> _EXERCISE REQUIREMENTS_: Please return each line of the material below that contains the string "click", treating uppercase and lowercase as different.

[start SUPPLIED RECORDS]

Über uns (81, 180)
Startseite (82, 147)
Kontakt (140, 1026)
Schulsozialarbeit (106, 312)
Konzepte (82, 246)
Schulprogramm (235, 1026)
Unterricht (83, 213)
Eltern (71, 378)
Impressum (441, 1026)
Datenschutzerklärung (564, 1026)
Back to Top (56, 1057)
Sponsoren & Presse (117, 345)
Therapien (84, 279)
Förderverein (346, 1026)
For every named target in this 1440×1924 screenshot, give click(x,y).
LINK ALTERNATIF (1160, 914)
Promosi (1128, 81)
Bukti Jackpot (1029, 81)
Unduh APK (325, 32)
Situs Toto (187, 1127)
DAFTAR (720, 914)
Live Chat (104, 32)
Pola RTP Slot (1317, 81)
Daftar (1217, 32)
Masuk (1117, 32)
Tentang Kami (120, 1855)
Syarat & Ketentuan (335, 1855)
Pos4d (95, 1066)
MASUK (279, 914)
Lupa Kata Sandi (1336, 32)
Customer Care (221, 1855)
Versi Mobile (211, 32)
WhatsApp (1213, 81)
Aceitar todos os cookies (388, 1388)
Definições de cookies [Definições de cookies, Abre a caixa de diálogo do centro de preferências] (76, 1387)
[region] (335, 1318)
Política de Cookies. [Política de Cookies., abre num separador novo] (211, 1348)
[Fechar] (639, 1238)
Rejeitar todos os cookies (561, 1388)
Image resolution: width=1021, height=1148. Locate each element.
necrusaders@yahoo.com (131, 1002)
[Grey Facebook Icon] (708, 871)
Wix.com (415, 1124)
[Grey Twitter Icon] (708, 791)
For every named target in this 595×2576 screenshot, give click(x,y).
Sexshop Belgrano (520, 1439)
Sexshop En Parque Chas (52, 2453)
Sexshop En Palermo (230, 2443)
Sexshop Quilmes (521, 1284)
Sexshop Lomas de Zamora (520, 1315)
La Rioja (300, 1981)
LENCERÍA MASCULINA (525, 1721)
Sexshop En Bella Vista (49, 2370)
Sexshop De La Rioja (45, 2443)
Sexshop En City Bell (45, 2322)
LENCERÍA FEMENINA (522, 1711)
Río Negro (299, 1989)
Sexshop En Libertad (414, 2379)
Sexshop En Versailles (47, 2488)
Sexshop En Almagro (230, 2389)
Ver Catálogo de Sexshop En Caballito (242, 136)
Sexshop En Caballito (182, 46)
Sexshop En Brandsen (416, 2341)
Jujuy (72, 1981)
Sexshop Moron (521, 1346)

[end SUPPLIED RECORDS]

> _CORRECT ANSWER_:
For every named target in this 1440×1924 screenshot, give click(x,y).
For every named target in this 595×2576 screenshot, give click(x,y).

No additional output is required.